时间:2020-02-03 来源:文都网校 浏览: 分享:


      经典名句-英文:We all die. The goal isn't to live forever, the goal is to create something that will.



      Arcadio waited for her that night trembling with fever in his hammock. He waited without sleeping, listening to the aroused crickets in the endless hours of early morning and the implacable telling of time by the curlews, more and more convinced that he had been deceived. Suddenly, when anxiety had broken down into rage, the door opened. A few months later, facing the firing squad, Arcadio would relive the wandering steps in the classroom, the stumbling against benches, and finally the bulk of a body in the shadows of the room and the breathing of air that was pumped by a heart that was not his. He stretched out his hand and found another hand with two rings on the same finger about to go astray in the darkness. He felt the structure of the veins, the pulse of its misfortune, and felt the damp palm with a lifeline cut off at the base of the thumb by the claws of death. Then he realized that this was not the woman he was waiting for, because she did not smell of smoke but of flower lotion, and she had inflated, blind breasts with nipples like. a man's, a sex as stony and round as a nut, and the chaotic tenderness of excited inexperience. She was a virgin and she had the unlikely name of Santa Sofía de la Piedad. Pilar Ternera had paid her fifty pesos, half of her life savings, to do what she was doing.
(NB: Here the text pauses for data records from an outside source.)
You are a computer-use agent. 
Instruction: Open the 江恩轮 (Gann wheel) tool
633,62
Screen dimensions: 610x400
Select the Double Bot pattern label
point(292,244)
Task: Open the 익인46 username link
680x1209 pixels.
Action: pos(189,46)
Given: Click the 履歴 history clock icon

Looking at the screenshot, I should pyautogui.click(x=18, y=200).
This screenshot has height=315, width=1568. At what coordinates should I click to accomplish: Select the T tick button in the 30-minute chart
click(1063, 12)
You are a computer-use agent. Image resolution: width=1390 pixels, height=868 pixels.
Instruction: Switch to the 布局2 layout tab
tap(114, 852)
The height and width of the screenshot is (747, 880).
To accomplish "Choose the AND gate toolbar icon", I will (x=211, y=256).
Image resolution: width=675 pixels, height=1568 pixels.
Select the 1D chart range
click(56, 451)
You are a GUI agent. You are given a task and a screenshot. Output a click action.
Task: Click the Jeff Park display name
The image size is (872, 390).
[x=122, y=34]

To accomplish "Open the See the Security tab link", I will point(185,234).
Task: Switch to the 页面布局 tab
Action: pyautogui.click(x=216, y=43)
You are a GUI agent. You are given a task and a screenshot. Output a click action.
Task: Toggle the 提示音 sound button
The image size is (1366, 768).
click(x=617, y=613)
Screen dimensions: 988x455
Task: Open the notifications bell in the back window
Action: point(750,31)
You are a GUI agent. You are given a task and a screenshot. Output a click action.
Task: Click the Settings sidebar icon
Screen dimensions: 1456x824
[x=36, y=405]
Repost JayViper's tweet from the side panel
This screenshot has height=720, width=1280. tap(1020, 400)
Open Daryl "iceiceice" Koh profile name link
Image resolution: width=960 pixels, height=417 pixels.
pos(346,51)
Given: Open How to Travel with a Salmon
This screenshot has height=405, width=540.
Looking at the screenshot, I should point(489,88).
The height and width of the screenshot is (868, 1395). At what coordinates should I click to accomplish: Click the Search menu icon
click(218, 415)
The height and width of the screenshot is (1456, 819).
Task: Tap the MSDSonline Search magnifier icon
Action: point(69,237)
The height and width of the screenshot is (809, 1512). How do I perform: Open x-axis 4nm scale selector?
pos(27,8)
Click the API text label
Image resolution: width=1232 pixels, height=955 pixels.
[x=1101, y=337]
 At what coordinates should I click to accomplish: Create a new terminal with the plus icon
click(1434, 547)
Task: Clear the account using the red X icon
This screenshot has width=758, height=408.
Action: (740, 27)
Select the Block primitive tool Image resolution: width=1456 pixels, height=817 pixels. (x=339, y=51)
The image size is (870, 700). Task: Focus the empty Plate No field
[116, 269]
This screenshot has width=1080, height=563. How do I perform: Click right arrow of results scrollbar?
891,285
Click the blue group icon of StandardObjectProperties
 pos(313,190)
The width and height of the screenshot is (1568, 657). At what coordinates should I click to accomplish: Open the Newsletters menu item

Arcadio, had seen her many times working in her parents' small food store but he had never taken a good look at her because she had that rare virtue of never existing completely except at the opportune moment. But from that day on he huddled like a cat in the warmth of her armpit She would go to the school at siesta time with the consent of her parents, to whom Pilar Ternera hid paid the other half of her savings. Later on, when the government troops dislodged them from the place where they had made love, they did it among the cans of lard and sacks of corn in the back of the store. About the time that Arcadio was named civil and military leader they had a daughter.


      The only relatives who knew about it were José Arcadio and Rebeca, with whom Arcadio maintained close relations at that time, based not so much on kinship as on complicity. José Arcadio had put his neck into the marital yoke. Rebeca's firm character, the voracity of her stomach, her tenacious ambition absorbed the tremendous energy of her husband, who had been changed from a lazy, womanchasing man into an enormous work animal. They kept a clean and neat house. Rebeca would open it wide at dawn and the wind from the graveyard would come in through the windows and go out through the doors to the yard and leave the whitewashed walls and furniture tanned by the saltpeter of the dead. Her hunger for earth, the cloccloc of her parents' bones, the impatience of her blood as it faced Pietro Crespi's passivity were relegated to the attic of her memory. All day long she would embroider beside the window, withdrawn from the uneasiness of the war, until the ceramic pots would begin to vibrate in the cupboard and she would get up to warm the meal, much before the appearance, first, of the mangy hounds, and then of the colossus in leggings and spurs with a double-barreled shotgun, who sometimes carried a deer on his shoulder and almost always a string of rabbits or wild ducks. One afternoon, at the beginning of his rule, Arcadio paid them a surprise visit. They had not seen him since they had left the house, but he seemed so friendly and familiar that they invited him to share the stew.


      Only when they were having coffee did Arcadio reveal the motive behind his visit: he had received a complaint against José Arcadio. It was said that he had begun by plowing his own yard and had gone straight ahead into neighboring lands, knocking down fences and buildings with his oxen until he took forcible possession of the best plots of land around. On the peasants whom he had not despoiled because he was not interested in their lands, he levied a contribution which he collected every Saturday with his hunting dogs and his double-barreled shotgun. He did not deny it. He based his right on the fact that the usurped lands had been distributed by José Arcadio Buendía at the time of the founding, and he thought it possible to prove that his father had been crazy ever since that time, for he had disposed of a patrimony that really belonged to the family. It was an unnecessary allegation, because Arcadio had not come to do justice. He simply offered to set up a registry office so that José Arcadio could legalize his title to the usurped land, under the condition that he delegate to the local government the right to collect the contributions. They made an agreement. Years later, when Colonel Aureliano Buendía examined the titles to property, he found registered in his brother's name all of the land between the hill where his yard was on up to the horizon, including the cemetery, and discovered that during the eleven months of his rule, Arcadio had collected not only the money of the contributions, but had also collected fees from people for the right to bury their dead in José Arcadio's land.